CHINE : La plus ancienne prisonnière d’opinion du Tibet enfin liberée

Index AI : ASA 17/010/2004
ÉFAI

Vendredi 27 février 2004

COMMUNIQUÉ DE PRESSE

Amnesty International a accueilli avec satisfaction ce jour (vendredi 27
février) la libération le 24 février 2004 de Phuntsog Nyidron, la plus
ancienne prisonnière politique tibétaine. L’organisation a cependant
rappellé qu’elle n’aurait jamais du être incarcérée en raison de ses
protestations pacifiques et elle a demandé une fois de plus au gouvernement
chinois de libérer tous les prisonniers d’opinion.

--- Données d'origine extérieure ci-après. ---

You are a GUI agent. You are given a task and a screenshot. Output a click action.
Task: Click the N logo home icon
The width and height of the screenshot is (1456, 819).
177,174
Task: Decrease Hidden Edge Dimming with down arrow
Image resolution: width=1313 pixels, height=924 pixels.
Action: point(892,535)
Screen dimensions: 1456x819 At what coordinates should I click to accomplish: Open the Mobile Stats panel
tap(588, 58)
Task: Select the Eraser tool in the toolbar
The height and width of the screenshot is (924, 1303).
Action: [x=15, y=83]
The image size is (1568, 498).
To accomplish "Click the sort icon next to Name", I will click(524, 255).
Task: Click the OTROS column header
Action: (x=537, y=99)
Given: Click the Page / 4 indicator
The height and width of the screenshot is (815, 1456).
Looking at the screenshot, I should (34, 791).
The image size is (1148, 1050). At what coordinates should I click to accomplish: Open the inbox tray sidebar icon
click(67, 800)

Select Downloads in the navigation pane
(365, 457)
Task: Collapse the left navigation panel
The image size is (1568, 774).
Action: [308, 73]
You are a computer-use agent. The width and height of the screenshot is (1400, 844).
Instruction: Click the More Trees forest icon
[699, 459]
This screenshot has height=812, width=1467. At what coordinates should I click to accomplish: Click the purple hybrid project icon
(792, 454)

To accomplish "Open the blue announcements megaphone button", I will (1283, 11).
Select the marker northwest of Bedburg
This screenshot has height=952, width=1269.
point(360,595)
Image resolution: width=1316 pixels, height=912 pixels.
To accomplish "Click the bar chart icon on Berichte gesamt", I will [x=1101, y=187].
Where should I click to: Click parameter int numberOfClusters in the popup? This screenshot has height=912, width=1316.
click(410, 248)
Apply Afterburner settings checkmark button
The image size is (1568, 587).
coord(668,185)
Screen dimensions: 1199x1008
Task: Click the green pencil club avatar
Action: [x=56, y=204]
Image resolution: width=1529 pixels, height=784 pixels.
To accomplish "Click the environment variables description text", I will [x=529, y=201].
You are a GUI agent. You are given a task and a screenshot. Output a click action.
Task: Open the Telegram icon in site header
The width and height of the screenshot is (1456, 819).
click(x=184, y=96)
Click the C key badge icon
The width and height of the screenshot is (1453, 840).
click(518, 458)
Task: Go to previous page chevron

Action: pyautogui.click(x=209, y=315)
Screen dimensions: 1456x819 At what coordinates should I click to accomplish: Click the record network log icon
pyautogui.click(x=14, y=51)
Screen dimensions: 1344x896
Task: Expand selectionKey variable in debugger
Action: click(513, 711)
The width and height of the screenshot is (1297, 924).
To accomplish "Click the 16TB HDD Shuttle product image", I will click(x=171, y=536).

« Phuntsog Nyidron fait partie des nombreux prisonniers d’opinions
tibétains qui ont été libérés au cours de ces dernières années avant d’avoir
accompli la totalité de leur peine », a souligné Amnesty International. « 
C’est extrêmement encourageant pour tous ceux et celles qui ont mené une
campagne en sa faveur. »

Phuntsog Nyidron devait être libérée en mars 2005. La raison officielle de
sa libération anticipée n’est pas claire, mais les autorités chinoises
auraient dit qu’il s’agit d’un « geste humanitaire ». La Chine libère
fréquemment des prisonniers connus à l’approche d’événements politiques ou
diplomatiques. On suppose que le moment choisi pour sa libération est lié à
l’ouverture prochaine d’une session de la Commission des droits de l’homme
des Nations unies et au dialogue UE-Chine sur les droits humains qui se
tient actuellement à Dublin.

« Sa libération est certes une bonne nouvelle, mais le cynisme qui a présidé
au choix de la date traduit l’attitude de la Chine à l’égard des prisonniers
d’opinion », a déclaré Amnesty International.

Phuntsog Nyidron, une religieuse bouddhiste du canton de Phenpo à Lhassa, a
été rouée de coups à plusieurs occasions lors de son emprisonnement dans la
tristement célèbre prison de Drapchi à Lhassa. Son état de santé est donc un
sérieux sujet d’inquiétude. Une autre religieuse bouddhiste emprisonnée à la
même époque que Phuntsog Nyidron, Ngawang Sangdrol, a été libérée en
septembre 2002 pour « raison médicale », car elle avait été battue de la
même manière et torturée à Drapchi. Après sa libération, Ngawang Sangdrol a
milité ardemment pour Phuntsog Nyidron en faisant connaître son cas.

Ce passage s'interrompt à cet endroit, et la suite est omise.